> **PAGE EXCERPT**:
<<<<

Autoradiography is an imaging method which allows visualization of the spatial distribution of radioactivity in solid sample materials. Contrary to commonly known radiographic methods such as X-ray imaging in the medical sciences, autoradiography does not rely on an external source of radiation, but instead uses radiation emitted by radionuclides which are naturally or artificially embedded in the sample itself.
This enables efficient screening of large areas of solid samples, such as rocks or speleothem surfaces, thinsections or even unconsolidated sand by placing the material in direct contact with the imaging sensor plate for a certain timespan, during which the sample’s radioactivity generates a signal within the sensor material. After readout of the sensor plate by a laser-induced luminescence imager (colloquially called a “beta-scanner”), the obtained dosimetry distribution patterns can help elucidate various geological problems.
Our lab is equipped with a BAS-1800 Bio Imaging Analyzer System from Fujifilm Life Sciences Corporations, which has a minimal pixel size of 50μm and covers a dynamic range of approximately 5 orders of magnitude.

>>>>

Pick up the autoradiography text where it stops and continue it.

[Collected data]

<<<<

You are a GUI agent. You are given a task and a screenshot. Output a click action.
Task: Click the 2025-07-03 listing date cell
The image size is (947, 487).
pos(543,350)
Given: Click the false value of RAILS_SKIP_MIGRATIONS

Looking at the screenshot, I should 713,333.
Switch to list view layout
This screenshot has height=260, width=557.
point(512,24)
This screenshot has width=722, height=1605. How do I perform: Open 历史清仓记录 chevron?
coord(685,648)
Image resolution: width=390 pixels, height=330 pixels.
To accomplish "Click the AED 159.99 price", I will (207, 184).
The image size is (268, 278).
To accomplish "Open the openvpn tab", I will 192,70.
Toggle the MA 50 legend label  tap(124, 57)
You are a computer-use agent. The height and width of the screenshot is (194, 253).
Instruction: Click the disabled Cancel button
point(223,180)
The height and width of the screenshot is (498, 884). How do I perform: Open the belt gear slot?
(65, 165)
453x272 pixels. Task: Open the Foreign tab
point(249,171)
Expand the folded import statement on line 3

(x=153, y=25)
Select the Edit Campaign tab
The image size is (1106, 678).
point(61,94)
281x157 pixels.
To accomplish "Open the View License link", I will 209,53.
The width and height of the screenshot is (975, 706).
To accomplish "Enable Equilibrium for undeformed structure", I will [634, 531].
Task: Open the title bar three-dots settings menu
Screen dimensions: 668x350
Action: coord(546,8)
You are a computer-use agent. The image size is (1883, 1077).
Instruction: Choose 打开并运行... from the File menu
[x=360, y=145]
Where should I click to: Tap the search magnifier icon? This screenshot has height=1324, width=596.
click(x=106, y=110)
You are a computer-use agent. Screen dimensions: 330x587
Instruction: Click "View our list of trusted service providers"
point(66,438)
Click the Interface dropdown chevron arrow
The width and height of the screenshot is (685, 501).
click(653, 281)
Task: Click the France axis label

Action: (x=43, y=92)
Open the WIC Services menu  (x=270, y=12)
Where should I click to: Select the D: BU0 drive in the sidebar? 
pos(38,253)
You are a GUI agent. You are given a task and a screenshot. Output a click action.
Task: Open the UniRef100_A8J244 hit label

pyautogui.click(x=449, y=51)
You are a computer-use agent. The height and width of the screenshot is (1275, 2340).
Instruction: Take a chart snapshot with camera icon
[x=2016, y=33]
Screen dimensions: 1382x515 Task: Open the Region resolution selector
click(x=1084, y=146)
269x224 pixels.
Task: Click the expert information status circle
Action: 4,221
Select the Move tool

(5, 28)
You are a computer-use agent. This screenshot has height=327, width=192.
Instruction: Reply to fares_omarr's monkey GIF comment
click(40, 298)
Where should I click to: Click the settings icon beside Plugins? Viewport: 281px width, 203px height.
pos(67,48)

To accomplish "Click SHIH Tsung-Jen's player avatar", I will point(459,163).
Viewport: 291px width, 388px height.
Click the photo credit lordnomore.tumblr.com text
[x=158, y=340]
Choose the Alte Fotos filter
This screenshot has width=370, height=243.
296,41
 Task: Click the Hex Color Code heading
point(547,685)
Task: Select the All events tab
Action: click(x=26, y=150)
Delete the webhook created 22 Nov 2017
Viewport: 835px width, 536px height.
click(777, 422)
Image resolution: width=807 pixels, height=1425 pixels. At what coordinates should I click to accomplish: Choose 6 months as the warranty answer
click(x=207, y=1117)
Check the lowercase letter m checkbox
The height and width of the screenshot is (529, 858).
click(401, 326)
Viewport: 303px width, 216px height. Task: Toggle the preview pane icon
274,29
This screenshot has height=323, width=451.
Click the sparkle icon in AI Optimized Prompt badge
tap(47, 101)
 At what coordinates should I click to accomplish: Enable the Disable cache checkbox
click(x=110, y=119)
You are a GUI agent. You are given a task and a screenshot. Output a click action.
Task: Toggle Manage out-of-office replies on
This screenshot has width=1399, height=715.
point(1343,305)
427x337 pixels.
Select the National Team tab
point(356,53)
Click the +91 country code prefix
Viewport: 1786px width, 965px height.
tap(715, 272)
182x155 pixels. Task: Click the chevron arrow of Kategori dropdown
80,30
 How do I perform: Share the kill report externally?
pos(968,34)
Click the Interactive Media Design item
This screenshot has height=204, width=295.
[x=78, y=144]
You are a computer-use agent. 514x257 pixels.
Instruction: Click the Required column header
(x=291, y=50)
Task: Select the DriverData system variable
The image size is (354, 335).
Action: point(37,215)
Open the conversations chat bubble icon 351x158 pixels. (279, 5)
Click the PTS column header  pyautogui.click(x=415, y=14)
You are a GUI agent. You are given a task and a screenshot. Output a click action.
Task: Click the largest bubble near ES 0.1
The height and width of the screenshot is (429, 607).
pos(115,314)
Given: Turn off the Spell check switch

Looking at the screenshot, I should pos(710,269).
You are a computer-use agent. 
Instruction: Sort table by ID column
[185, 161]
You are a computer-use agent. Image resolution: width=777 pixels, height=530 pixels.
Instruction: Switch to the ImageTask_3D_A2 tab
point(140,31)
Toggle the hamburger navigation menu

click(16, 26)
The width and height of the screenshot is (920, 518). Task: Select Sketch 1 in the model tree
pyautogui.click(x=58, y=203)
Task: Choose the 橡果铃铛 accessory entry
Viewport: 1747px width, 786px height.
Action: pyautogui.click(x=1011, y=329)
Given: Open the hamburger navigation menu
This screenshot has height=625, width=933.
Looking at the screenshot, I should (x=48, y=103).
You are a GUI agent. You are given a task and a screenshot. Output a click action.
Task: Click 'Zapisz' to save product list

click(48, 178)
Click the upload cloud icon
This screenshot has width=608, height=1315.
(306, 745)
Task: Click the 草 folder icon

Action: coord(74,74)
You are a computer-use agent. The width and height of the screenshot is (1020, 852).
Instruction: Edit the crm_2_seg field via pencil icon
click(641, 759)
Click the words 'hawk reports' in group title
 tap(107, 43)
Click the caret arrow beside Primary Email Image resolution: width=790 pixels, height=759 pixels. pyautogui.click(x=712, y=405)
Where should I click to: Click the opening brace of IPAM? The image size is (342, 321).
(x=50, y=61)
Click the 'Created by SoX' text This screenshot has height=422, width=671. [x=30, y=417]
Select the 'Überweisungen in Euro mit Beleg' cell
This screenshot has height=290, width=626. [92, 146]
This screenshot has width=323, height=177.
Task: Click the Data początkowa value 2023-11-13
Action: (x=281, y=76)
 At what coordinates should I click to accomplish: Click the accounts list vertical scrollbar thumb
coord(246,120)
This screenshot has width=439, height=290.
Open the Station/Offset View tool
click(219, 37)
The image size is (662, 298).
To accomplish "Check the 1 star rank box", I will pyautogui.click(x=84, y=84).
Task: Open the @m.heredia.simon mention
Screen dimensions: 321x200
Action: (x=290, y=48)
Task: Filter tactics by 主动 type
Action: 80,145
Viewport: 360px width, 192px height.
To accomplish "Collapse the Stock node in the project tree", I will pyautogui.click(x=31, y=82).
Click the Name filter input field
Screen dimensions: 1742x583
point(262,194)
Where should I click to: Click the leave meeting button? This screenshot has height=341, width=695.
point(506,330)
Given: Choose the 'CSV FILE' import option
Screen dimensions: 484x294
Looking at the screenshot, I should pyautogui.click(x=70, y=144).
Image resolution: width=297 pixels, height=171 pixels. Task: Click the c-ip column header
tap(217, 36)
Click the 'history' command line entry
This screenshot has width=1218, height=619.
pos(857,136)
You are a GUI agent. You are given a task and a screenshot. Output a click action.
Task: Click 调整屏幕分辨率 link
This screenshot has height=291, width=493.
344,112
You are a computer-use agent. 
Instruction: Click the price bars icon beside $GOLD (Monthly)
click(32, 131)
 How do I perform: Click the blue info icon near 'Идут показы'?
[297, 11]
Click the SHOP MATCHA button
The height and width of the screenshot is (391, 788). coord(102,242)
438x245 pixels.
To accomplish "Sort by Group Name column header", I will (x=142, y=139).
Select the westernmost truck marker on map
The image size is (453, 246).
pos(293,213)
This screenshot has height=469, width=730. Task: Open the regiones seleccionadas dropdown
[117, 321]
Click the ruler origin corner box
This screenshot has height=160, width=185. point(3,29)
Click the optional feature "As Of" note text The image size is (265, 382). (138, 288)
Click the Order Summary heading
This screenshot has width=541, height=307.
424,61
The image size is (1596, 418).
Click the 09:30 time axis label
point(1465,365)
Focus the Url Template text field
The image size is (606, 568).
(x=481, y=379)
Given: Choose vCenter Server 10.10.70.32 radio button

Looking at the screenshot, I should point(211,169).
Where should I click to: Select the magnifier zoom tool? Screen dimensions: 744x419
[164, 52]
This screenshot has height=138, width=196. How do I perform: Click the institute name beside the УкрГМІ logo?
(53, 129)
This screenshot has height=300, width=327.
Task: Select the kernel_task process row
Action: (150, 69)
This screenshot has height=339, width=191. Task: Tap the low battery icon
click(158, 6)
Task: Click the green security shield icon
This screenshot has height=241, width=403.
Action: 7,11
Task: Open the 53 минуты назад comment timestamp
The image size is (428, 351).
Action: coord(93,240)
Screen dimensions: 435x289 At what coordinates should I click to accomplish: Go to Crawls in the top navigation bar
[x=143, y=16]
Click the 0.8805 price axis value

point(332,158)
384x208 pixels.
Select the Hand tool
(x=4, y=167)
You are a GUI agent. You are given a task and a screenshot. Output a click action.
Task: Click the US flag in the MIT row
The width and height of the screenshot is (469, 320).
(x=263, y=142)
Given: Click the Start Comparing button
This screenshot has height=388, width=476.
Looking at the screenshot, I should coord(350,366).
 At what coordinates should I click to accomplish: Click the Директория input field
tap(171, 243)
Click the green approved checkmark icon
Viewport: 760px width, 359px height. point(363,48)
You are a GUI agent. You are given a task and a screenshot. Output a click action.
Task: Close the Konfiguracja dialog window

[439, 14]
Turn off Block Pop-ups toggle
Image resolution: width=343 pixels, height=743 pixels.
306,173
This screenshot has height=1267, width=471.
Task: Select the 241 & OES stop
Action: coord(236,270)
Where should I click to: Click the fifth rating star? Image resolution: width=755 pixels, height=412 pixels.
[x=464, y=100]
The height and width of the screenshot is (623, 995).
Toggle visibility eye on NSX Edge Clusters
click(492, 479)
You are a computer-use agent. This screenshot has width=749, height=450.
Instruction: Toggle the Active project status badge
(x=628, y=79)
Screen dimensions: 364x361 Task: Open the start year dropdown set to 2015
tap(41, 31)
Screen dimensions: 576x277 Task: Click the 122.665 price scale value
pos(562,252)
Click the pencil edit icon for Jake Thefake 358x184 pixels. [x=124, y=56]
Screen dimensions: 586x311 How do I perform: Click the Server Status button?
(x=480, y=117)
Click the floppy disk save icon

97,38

>>>>

> **RESULT**:
Imaging sensors used by the lab are 23x25 cm large BAS-MS Imaging Plates from Fuji Photo Film Co Ltd. These sensor plates are equipped with a protective Mylar layer, making them sufficiently robust to even work with rock samples.
Three identical, radionuclide-depleted lead sarcophagi with 5 cm wall thickness and additional internal shielding by 1 cm wood and 1 mm copper allow simultaneous exposure of three Imaging Plates shielded from external radiation, such as cosmic rays or general natural background radioactivity.
The system is housed in a temperature-controlled basement darkroom equipped with strongly subdued red light sources, enabling work on light-sensitive sample material.
Examples of work done at the Autoradiography Lab:
In a study performed in the crystalline rocks of the Grimsel Underground Rock Laboratory, migration pathways in water-conducting features and within the matrix rock were investigated using fluid tracers containing radionuclides (Möri et al., 2006, Möri 2009). To obtain information about spatial localization and distribution of fluid flow, a series of rock slabs were investigated by autoradiography, which revealed the localization of radionuclides along the flow paths.
Visual light photograph and autoradiography of a granodiorite from the Grimsel Underground Laboratory (Möri, 2009). The dark features in the autoradiograph are radionuclide-rich minerals such as zircons or monazites (discrete spots) and flowpaths of the radionuclide tracer fluid (elongate, continuous traces).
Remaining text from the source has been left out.